# Why is EMF = I(R+r)?

A voltmeter is connected to a dry cell battery. The voltmeter reads 9 V. A 24Ω resistor is connected across the terminals of the battery and the voltmeter reading becomes 7.2 V. Calculate the internal resistance of the cell.

Solution:

The circuit: We assume the voltmeter draws no current, so in the first experiment we are measuring the EMF of the cell i.e. E = 9.0V.    When we connect a 24Ω resistor we now have a circuit with the 9V cell, the internal resistance r and the external 24Ω resistor.

The voltage measured across the cell is now 7.2V, so that means we have 7V across the 24Ω resistor and therefore the current is I = V/R = 7.2/24 = 0.3A.

Now, for internal resistance:

Equation 1: 9 - 7.2 = 0.3 * r

Equation 2 I am not sure how to write:

$$7.2 = 0.3(24+r) or 9 = 0.3(24+r)$$

I prefer the first; let’s consider the above diagram with arrows as the path for current. Then, the current travels through both the cell and the 24ohm resistor. The internal resistance is present only when there is current flow i.e. when V = 7.2.

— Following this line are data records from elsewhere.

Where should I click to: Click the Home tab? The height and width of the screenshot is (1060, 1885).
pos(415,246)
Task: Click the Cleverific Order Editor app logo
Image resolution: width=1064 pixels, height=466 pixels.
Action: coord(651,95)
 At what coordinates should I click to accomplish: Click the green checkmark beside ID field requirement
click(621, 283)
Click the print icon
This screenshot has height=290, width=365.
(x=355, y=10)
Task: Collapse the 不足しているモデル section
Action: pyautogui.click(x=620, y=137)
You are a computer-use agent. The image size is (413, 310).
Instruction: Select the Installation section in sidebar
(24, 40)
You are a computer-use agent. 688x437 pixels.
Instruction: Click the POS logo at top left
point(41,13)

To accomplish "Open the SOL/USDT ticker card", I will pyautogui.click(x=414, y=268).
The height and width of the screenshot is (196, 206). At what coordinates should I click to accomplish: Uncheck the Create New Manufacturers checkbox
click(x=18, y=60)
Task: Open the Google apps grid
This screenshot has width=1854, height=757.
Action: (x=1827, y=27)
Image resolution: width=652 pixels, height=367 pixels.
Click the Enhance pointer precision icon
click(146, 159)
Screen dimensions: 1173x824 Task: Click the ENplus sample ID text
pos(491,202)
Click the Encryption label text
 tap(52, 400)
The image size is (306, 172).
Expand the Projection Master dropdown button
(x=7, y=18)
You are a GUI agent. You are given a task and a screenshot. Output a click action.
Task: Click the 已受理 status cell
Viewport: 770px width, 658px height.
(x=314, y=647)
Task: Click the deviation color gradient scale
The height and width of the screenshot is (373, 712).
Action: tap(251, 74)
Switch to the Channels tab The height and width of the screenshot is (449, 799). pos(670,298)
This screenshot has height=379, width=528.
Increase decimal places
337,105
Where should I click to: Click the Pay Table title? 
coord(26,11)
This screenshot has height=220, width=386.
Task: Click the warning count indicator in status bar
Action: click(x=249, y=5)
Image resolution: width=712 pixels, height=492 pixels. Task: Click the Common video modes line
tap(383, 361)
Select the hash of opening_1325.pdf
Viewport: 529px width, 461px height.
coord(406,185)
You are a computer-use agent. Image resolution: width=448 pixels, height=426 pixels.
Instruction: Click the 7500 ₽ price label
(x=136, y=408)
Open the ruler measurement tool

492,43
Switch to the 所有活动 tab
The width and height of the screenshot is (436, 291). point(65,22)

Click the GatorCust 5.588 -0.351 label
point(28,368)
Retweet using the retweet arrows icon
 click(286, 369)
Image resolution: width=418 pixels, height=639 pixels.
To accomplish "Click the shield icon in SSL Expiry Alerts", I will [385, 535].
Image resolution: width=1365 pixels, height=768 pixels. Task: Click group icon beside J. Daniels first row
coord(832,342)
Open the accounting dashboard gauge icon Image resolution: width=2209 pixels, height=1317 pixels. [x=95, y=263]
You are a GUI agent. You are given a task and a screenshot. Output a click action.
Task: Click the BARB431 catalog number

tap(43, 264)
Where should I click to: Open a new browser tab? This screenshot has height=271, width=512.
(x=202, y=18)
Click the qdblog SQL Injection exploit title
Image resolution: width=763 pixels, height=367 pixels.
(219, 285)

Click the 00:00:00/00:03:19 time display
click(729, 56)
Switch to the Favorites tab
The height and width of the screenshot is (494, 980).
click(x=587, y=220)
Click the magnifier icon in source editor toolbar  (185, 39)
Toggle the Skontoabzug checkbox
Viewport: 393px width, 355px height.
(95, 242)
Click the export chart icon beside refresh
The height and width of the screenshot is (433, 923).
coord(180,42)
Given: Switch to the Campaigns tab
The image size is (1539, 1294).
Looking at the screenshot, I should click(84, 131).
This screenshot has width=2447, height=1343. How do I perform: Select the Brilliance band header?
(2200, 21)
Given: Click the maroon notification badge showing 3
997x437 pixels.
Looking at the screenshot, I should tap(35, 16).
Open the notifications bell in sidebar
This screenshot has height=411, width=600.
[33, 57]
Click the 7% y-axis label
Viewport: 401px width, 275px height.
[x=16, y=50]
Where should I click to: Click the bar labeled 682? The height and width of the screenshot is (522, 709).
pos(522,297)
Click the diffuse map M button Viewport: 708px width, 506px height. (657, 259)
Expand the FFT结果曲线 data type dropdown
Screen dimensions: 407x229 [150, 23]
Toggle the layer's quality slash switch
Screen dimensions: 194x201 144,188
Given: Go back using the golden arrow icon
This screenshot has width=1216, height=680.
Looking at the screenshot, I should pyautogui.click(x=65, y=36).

Why is the second equation right?

• Why do you need 2 equations, if you can use one already? Nov 18 at 9:36
• @Justme I want to understand every equation. Equation 1 is directly using formula from Textbook & equation 2 , I thought of on my own. Nov 18 at 9:37
• But in equation 2 , i see two types. Therefore , I want to correct where am I wrong. Nov 18 at 9:38
• "the internal resistance is always present" It only has an effect if current flows through it causing a voltage drop. Your ideal voltmeter takes no current and causes no voltage drop in the internal resistance. Hence it reads the EMF. Nov 18 at 11:45
• To help anyone who is interested, the direct link to the chatroom mentioned above is here: chat.stackexchange.com/rooms/131582/chat-between-smt-graham Nov 19 at 16:07

It is difficult to help you when you write your equations with no symbols or units. Your second equation seems to indicate that $$V_R = I_{\text{total}} \cdot (R+r)$$ which is clearly wrong. Your third equation indicates $$V_{\text{total}} = I_{\text{total}} \cdot (R+r)$$ which is correct. Hopefully you can see why. From that, you can deduce what $$\r \$$ should be.